Private Cloud · Healthcare

How We Deployed a Private AI Chatbot for a Healthcare Business (Zero Data Sent to OpenAI)

A multi-location healthcare group needed 24/7 patient support without exposing PHI. Zyphh shipped a private, RAG-powered chatbot that answers intake, benefits, and location questions with under five-second responses—keeping every byte inside their VPC.

HIPAA-aligned logging 19 min read Postgres · Open-source LLM · Redis cache
318Tickets resolved per month
<5sMedian response time
42%Deflection of human tickets
0Data sent to OpenAI

Why the client insisted on private cloud

The group runs three clinics and a diagnostic lab. They handle PHI daily, and their legal team forbids sending identifiers to third-party LLM APIs. They also wanted a full audit trail for every patient interaction and the ability to shut the system off instantly if anything drifted. The mandate to Zyphh was clear: keep data local, deliver sub-5-second responses, and integrate with existing workflows without retraining staff.

Discovery: mapping intents and redaction rules

We interviewed care coordinators and pulled 60 days of Zendesk tickets. 71% of tickets clustered around five intents: insurance verification, location hours, appointment scheduling, test prep instructions, and follow-up timelines. We also cataloged every field that could contain PHI—names, MRNs, phone numbers, emails, appointment IDs—and wrote redaction patterns to strip them before any query left the edge gateway.

Architecture at a glance

Data preparation and governance

We ingested SOPs, insurance partners, lab prep PDFs, and clinic-specific FAQs. Each document went through a cleansing pass to remove embedded PHI, then chunked to 500 tokens with overlap to preserve context.
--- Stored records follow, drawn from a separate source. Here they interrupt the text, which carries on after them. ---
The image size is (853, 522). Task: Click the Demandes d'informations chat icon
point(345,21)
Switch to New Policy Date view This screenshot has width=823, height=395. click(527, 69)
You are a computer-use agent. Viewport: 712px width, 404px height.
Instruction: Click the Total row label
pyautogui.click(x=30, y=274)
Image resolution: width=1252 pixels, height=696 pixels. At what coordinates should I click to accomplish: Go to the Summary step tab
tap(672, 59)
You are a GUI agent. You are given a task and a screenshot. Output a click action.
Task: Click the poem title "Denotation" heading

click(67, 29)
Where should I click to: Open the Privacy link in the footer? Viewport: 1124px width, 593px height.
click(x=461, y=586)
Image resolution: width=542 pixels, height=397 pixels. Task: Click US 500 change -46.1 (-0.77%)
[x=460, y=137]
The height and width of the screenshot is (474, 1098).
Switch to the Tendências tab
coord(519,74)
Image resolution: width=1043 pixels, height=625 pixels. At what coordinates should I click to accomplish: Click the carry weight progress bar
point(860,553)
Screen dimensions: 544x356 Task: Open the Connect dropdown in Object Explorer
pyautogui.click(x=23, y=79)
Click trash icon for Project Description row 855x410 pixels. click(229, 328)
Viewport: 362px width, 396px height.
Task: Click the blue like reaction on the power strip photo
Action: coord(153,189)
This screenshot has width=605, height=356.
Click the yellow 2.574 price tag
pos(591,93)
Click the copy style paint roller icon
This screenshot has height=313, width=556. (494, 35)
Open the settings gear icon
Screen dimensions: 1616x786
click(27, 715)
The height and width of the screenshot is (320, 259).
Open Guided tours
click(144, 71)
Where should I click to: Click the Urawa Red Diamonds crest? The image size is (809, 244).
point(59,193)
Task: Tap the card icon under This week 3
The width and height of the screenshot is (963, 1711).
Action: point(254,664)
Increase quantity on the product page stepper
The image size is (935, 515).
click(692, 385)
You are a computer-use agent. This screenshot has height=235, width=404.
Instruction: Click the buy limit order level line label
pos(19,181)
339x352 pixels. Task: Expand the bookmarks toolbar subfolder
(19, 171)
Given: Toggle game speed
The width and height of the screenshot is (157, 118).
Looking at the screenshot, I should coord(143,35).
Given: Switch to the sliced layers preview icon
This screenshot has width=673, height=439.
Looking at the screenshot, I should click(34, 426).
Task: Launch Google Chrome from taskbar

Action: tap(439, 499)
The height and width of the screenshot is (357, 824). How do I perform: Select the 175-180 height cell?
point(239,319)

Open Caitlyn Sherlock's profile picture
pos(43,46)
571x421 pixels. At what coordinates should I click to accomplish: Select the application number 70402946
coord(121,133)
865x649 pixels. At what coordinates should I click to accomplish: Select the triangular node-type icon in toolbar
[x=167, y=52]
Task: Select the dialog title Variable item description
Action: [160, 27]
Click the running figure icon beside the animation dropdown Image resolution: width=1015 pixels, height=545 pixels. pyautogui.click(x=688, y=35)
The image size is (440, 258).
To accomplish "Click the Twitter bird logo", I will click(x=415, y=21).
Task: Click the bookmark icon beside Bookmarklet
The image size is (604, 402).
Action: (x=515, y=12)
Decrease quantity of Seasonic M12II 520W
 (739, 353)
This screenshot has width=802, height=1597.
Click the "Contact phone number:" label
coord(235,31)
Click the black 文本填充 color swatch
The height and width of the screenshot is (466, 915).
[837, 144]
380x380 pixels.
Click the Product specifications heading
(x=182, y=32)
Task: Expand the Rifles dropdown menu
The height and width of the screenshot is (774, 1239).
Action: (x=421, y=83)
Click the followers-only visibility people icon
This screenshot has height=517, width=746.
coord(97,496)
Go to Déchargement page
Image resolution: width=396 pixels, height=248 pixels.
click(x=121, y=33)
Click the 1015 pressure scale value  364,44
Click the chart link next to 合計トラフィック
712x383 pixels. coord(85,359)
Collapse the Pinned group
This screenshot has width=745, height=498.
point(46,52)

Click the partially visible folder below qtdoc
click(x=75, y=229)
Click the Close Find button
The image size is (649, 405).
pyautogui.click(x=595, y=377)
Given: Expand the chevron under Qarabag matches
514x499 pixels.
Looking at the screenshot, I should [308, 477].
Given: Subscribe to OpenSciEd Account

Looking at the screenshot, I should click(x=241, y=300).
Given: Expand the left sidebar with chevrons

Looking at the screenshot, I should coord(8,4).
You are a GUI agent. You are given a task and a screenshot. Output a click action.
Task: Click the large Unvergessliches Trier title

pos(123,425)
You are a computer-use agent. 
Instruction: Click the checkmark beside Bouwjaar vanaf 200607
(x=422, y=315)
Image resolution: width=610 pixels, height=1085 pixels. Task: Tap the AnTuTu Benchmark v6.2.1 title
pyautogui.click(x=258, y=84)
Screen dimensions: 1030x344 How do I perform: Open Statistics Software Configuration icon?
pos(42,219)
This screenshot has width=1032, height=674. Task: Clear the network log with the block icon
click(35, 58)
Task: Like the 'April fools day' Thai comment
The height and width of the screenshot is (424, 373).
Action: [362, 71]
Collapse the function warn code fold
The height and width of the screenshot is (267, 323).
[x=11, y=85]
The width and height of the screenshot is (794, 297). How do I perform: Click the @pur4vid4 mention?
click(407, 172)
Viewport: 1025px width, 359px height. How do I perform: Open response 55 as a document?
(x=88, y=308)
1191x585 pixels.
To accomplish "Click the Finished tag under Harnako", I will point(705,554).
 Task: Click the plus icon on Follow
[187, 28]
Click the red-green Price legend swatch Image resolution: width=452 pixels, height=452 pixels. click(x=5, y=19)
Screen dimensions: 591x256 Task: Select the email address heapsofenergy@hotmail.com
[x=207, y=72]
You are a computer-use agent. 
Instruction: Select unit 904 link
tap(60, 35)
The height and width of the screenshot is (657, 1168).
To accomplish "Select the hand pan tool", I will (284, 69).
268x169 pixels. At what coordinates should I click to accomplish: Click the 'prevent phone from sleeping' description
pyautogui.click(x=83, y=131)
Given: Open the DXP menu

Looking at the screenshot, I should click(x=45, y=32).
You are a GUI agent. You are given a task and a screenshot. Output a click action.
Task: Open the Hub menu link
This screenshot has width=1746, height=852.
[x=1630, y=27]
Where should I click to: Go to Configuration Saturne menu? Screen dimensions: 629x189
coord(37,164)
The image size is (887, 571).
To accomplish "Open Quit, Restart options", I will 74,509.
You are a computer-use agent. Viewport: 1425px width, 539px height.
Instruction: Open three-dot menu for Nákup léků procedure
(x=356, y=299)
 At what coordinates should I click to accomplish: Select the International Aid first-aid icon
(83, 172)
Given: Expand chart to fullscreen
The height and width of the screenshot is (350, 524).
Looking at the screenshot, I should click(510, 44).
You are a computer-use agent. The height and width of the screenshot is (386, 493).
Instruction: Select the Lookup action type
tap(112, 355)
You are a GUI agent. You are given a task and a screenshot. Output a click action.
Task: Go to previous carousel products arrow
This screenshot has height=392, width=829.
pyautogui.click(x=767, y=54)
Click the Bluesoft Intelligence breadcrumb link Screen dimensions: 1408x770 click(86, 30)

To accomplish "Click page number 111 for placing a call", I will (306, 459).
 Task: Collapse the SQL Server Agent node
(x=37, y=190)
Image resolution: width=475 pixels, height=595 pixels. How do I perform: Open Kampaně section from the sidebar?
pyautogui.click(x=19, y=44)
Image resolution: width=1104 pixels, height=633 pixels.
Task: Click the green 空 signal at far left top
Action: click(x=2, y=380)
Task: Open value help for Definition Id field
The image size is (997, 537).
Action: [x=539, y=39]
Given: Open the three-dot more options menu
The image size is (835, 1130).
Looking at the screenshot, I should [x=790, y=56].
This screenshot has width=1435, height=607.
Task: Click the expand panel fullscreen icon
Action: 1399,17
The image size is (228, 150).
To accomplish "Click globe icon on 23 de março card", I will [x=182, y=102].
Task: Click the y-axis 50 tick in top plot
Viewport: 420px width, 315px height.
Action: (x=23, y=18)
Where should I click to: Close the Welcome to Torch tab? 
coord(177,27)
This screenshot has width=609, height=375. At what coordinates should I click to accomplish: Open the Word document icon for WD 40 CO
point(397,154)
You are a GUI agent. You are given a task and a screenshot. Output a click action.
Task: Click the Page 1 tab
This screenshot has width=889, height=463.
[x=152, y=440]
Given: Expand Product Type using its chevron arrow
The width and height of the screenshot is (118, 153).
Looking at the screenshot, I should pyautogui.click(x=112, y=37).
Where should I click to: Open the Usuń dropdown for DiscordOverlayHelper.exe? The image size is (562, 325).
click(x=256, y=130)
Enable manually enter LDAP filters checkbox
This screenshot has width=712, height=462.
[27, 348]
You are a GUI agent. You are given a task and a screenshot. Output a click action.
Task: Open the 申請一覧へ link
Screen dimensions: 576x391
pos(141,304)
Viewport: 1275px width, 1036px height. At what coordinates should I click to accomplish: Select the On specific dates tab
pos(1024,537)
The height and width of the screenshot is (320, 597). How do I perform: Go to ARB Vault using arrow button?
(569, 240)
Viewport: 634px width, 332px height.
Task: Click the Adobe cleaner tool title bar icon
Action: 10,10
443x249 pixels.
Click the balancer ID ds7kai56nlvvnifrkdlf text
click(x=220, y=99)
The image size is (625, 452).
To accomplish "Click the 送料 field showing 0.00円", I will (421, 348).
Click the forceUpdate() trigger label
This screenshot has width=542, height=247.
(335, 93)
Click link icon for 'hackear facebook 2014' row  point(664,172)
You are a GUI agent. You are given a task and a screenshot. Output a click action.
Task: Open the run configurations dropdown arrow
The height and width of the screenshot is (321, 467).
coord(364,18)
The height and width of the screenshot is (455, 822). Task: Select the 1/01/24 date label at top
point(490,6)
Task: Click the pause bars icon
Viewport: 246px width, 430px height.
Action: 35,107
A governance table tracks document owners, expiry dates, and when content must be revalidated—critical for medical information that changes quarterly.

Conversation design

The assistant was trained to disclose it is not a clinician, never provides diagnoses, and routes anything symptomatic to a human within one turn. We added citation snippets to every answer and a “was this helpful?” collector that feeds back into content prioritization. When patients request appointments, the bot gathers only minimal data (preferred time, location, reason), then hands off to the scheduling system via an internal API without storing PHI in logs.

Security & compliance guardrails

Deployment timeline

Days 1–5
Intake, ticket analysis, redaction policy approval, and infra sizing.
Days 6–10
RAG pipeline built, documents cleaned, embeddings generated locally.
Days 11–14
Pilot on web-only, 15% traffic, daily evals and clinician review.
Days 15–24
WhatsApp channel added, Redis cache, guardrails tightened, alerts live.
Days 25–30
Training, runbooks, handoff, and a livefire compliance test.

Measured outcomes after 90 days

The chatbot handled 318 tickets per month, deflecting 42% of what previously reached agents. Median response time stayed under five seconds, with p95 at 7.3 seconds. First-contact resolution for benefits questions hit 88%. Human agents were freed for complex cases, saving ~28 hours weekly. Most importantly, audits confirmed zero PHI left the environment, and security teams could see every interaction with redaction context.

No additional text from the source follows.